Lets rewrite our test to use an overload of VerifyCompositionInfo so that we can pass in the ExportProvider.

[TestMethod]
public void VerifyComposition()
{
    MefComposition.VerifyCompositionInfo(Program.Catalog, Program.Host);
}

And now our composition is happy.

[Part] MailApp.BasicMailSender from: TypeCatalog (Types='MailApp.BasicMailSender, MailApp.DefaultPort').
  [Export] MailApp.BasicMailSender (ContractName="MailApp.BasicMailSender")
  [Import] MailApp.BasicMailSender..ctor (Parameter="host", ContractName="MailApp.SmtpHost")
    [SatisfiedBy] MailApp.Tests.CompositionTest+TestingSmtpHost (ContractName="MailApp.SmtpHost") from: MailApp.Tests.CompositionTest+TestingSmtpHost
  [Import] MailApp.BasicMailSender..ctor (Parameter="port", ContractName="MailApp.Port")
    [SatisfiedBy] MailApp.DefaultPort (ContractName="MailApp.Port") from: MailApp.DefaultPort from: TypeCatalog (Types='MailApp.BasicMailSender, MailApp.DefaultPort').

[Part] MailApp.DefaultPort from: TypeCatalog (Types='MailApp.BasicMailSender, MailApp.DefaultPort').
  [Export] MailApp.DefaultPort (ContractName="MailApp.Port")

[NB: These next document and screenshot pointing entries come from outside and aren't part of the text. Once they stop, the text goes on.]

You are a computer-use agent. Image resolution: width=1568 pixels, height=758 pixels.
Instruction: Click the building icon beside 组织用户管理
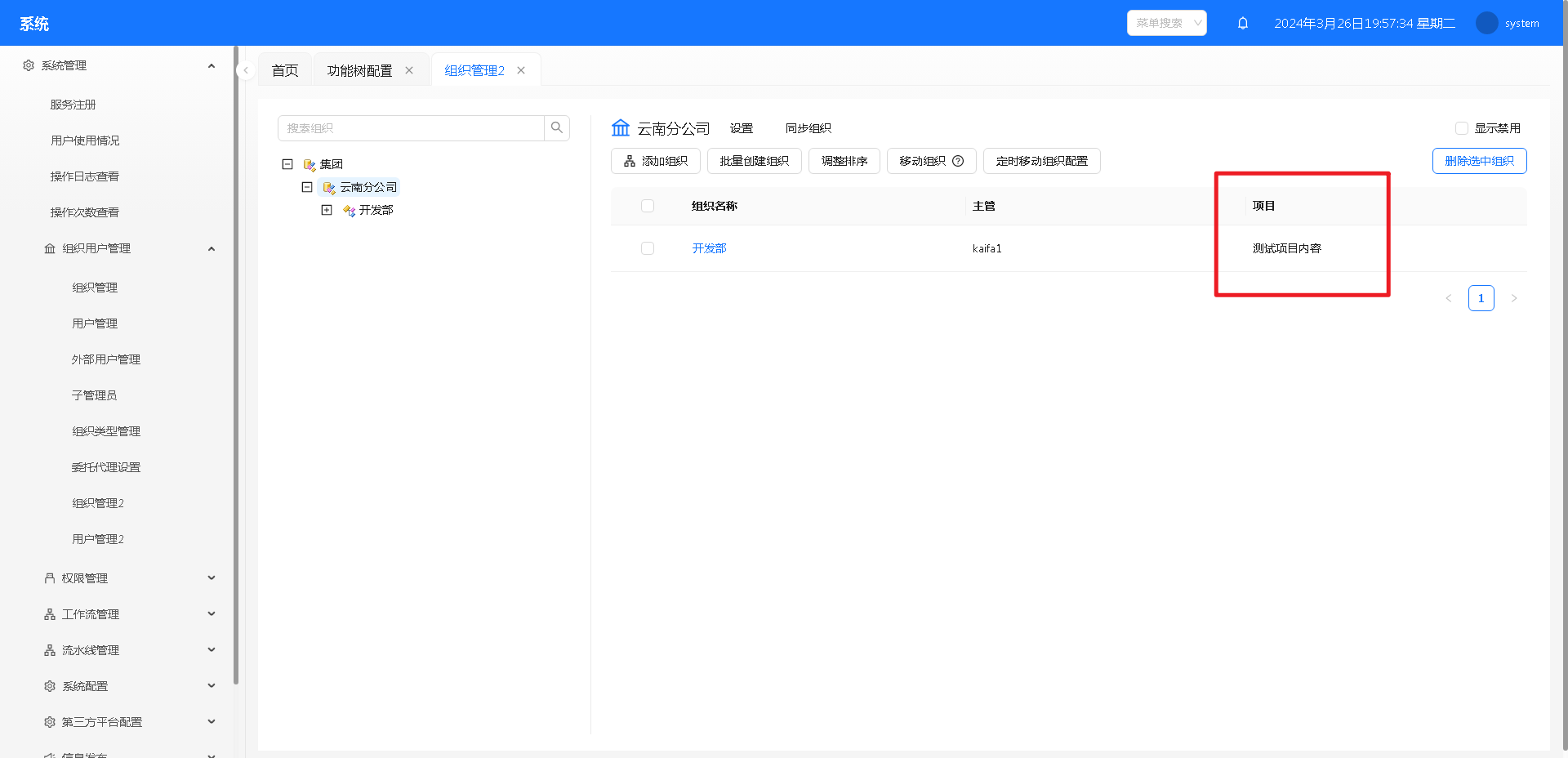click(48, 248)
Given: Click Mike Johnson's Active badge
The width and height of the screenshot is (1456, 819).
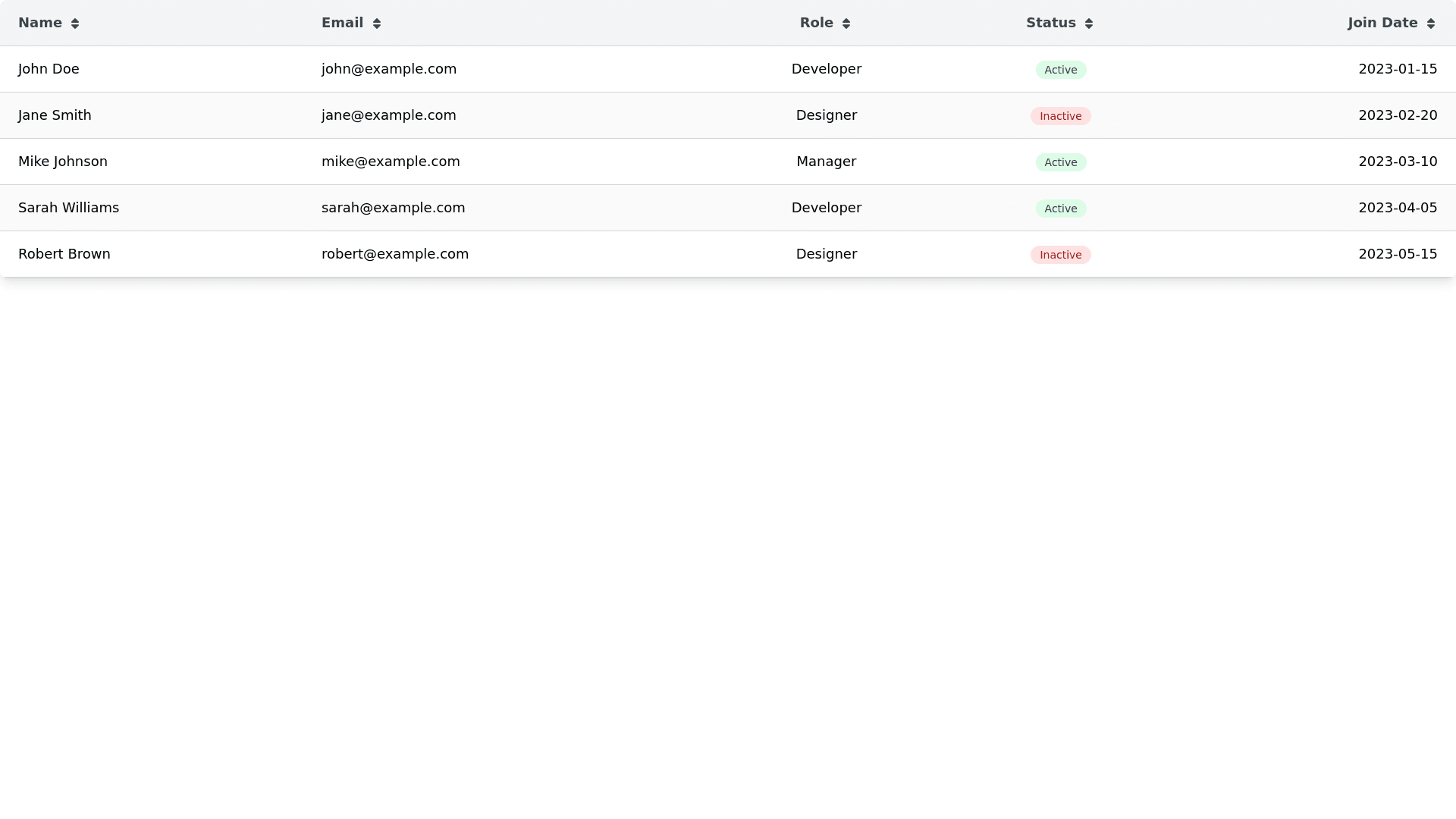Looking at the screenshot, I should coord(1060,162).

Notice that while the TestingSmtpHost satisfies the host parameter on the BasicMailSender constructor, its “from” tag doesn’t indicate that it comes from a catalog (in contrast, you can see that DefaultPort came from the TypeCatalog). Likewise, TestingSmtpHost has no [Part] listing and a [Part] listing for DefaultPort does exist.

Most of the time, you can analyze your composition using just the catalog, but the container can have parts too. When your container has parts, that’s when you’ll need to use VerifyCompositionInfo directly to get the full analysis.

You can download and play with the MailApp code from the Sample directory in the CompositionTests github repository.